If a line in the entries below includes "comment", show that line.

□ □ □

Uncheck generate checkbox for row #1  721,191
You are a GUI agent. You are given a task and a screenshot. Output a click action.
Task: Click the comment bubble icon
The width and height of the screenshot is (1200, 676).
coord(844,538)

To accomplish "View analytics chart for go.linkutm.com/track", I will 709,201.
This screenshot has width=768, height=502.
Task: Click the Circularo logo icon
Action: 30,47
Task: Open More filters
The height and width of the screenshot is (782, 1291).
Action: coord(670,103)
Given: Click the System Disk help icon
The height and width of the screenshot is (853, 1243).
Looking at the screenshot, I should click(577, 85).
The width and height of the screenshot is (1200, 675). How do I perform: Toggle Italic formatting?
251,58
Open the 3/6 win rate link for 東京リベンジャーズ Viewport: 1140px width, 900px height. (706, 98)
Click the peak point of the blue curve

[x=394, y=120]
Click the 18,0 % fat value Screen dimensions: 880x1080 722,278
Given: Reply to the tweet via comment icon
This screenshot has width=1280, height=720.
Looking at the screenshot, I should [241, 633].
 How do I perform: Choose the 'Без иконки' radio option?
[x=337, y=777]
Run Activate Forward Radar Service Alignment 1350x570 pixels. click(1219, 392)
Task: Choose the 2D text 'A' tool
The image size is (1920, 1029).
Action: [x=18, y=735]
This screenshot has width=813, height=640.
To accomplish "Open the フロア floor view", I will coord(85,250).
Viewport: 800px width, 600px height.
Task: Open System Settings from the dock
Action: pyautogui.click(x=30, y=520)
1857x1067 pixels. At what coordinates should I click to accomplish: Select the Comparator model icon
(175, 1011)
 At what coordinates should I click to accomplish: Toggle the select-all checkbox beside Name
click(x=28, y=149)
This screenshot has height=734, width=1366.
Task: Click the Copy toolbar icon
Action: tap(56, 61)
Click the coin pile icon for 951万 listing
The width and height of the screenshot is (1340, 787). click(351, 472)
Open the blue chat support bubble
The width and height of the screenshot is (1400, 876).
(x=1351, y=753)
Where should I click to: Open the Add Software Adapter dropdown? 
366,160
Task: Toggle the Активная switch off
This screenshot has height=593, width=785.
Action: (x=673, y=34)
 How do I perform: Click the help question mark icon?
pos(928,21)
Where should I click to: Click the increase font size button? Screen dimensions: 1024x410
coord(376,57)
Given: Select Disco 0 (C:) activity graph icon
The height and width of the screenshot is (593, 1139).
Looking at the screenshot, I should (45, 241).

□ □ □

- [Written answer]
Task: Click the comment bubble icon
Given: Reply to the tweet via comment icon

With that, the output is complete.